EXTRAIT —
XIX

 

La petite aveugle

 

Dans l'humble paroisse de Saint-Martin-de-Commune, à quelque douze kilomètres au nord du Creusot, vivait une famille pauvre, les Lebeau. Pour comble d'infortune, Françoise, la cadette des filles, était devenue aveugle. Elle ne pouvait se résigner à son malheur. Des personnes charitables s'intéressèrent à l'infirme, notamment une châtelaine, Mlle de Mury, qui la conduisit à Ars. M. Vianney la consola, lui fit faire un acte sérieux de résignation, et elle repartit d'auprès de lui avec un certain espoir de guérir un jour.

Aussi, demanda-t-elle un peu plus tard à refaire ce long voyage. Pourtant, elle n'osa en parler à Mlle de Mury. Cette fois, c'est avec sa mère qu'elle partit, mais à pied, en mendiante. – On s'est mis, depuis bon nombre d'années à faire des pèlerinages dits de pénitence ; un certain confortable, nécessaire d'ailleurs quand on va loin, les accompagne. Le pèlerinage de nos deux pauvresses n'eût pas déparé la série –. Après avoir mangé le pain de la charité, elles s'arrêtaient la nuit dans les étables... Elles réalisèrent plusieurs fois ce voyage. Oh ! Revoir la lumière du jour, le visage de sa mère, Françoise eût bien fait mille lieues pour cela !...

Or, par une intuition céleste, le saint Curé connut à chaque fois leur présence. Sachant leur détresse, il allait chercher derrière tous les autres pèlerins ces chrétiennes admirables.

DOCUMENTS FOURNIS —

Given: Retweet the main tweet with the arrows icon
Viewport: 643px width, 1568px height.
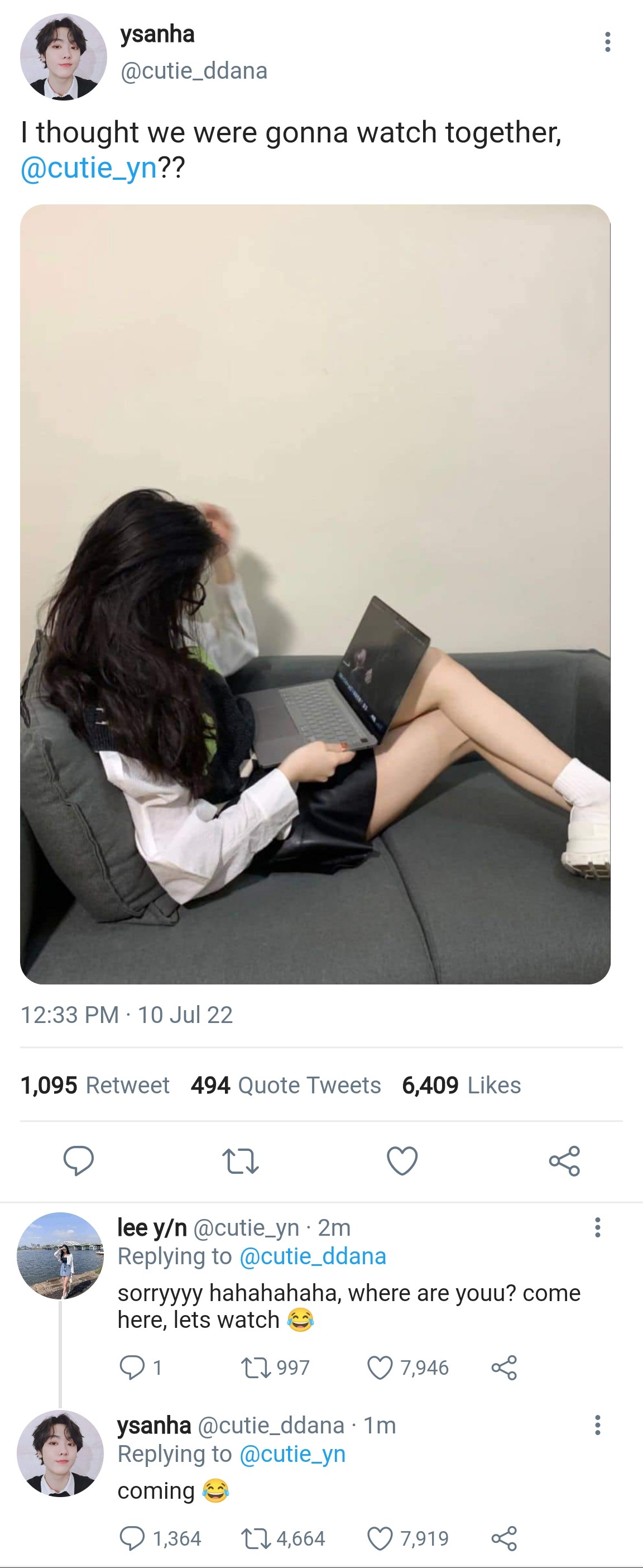Looking at the screenshot, I should (x=241, y=1161).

CONSIGNE — D'après l'extrait sur la petite aveugle, qui conduisit Françoise à Ars la première fois ?

RÉPONSE — Une châtelaine, Mlle de Mury.